▶ _Exercise brief_
The reply must reproduce each line below exactly.

▶ _Record set_
┄┄┄┄┄┄┄┄┄┄┄┄┄┄┄┄┄┄┄┄

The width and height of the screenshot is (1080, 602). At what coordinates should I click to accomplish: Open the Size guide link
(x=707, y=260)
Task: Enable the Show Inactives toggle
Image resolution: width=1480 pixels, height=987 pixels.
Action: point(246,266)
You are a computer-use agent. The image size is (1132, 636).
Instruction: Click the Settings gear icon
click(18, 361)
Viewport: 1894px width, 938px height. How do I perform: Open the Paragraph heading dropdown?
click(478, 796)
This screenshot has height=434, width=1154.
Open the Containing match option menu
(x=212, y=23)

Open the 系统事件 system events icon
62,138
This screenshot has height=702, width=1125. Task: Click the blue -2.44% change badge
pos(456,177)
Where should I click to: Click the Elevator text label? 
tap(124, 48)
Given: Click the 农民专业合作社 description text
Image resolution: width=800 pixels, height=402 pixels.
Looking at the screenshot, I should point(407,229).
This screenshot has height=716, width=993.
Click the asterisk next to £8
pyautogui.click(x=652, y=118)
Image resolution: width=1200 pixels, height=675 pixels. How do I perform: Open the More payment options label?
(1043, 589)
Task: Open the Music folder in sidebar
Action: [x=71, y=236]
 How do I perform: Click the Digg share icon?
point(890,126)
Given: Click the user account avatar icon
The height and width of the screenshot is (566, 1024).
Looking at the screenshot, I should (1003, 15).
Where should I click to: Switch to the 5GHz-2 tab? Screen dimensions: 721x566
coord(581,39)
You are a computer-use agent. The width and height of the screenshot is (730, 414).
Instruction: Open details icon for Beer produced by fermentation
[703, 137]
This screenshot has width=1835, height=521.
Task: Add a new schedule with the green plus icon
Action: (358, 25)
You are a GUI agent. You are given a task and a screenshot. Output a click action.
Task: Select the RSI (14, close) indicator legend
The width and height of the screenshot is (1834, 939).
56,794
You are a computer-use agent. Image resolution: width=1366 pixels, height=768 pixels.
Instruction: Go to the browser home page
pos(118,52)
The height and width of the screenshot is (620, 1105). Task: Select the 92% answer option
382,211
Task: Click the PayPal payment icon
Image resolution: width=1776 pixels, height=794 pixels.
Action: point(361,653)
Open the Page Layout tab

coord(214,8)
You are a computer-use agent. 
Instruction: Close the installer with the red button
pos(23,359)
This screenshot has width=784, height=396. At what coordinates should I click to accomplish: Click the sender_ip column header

┄┄┄┄┄┄┄┄┄┄┄┄┄┄┄┄┄┄┄┄

▶ _Result_
The width and height of the screenshot is (1080, 602). At what coordinates should I click to accomplish: Open the Size guide link
(x=707, y=260)
Task: Enable the Show Inactives toggle
Image resolution: width=1480 pixels, height=987 pixels.
Action: point(246,266)
You are a computer-use agent. The image size is (1132, 636).
Instruction: Click the Settings gear icon
click(18, 361)
Viewport: 1894px width, 938px height. How do I perform: Open the Paragraph heading dropdown?
click(478, 796)
This screenshot has height=434, width=1154.
Open the Containing match option menu
(x=212, y=23)

Open the 系统事件 system events icon
62,138
This screenshot has height=702, width=1125. Task: Click the blue -2.44% change badge
pos(456,177)
Where should I click to: Click the Elevator text label? 
tap(124, 48)
Given: Click the 农民专业合作社 description text
Image resolution: width=800 pixels, height=402 pixels.
Looking at the screenshot, I should point(407,229).
This screenshot has height=716, width=993.
Click the asterisk next to £8
pyautogui.click(x=652, y=118)
Image resolution: width=1200 pixels, height=675 pixels. How do I perform: Open the More payment options label?
(1043, 589)
Task: Open the Music folder in sidebar
Action: [x=71, y=236]
 How do I perform: Click the Digg share icon?
point(890,126)
Given: Click the user account avatar icon
The height and width of the screenshot is (566, 1024).
Looking at the screenshot, I should (1003, 15).
Where should I click to: Switch to the 5GHz-2 tab? Screen dimensions: 721x566
coord(581,39)
You are a computer-use agent. The width and height of the screenshot is (730, 414).
Instruction: Open details icon for Beer produced by fermentation
[703, 137]
This screenshot has width=1835, height=521.
Task: Add a new schedule with the green plus icon
Action: (358, 25)
You are a GUI agent. You are given a task and a screenshot. Output a click action.
Task: Select the RSI (14, close) indicator legend
The width and height of the screenshot is (1834, 939).
56,794
You are a computer-use agent. Image resolution: width=1366 pixels, height=768 pixels.
Instruction: Go to the browser home page
pos(118,52)
The height and width of the screenshot is (620, 1105). Task: Select the 92% answer option
382,211
Task: Click the PayPal payment icon
Image resolution: width=1776 pixels, height=794 pixels.
Action: point(361,653)
Open the Page Layout tab

coord(214,8)
You are a computer-use agent. 
Instruction: Close the installer with the red button
pos(23,359)
This screenshot has width=784, height=396. At what coordinates should I click to accomplish: Click the sender_ip column header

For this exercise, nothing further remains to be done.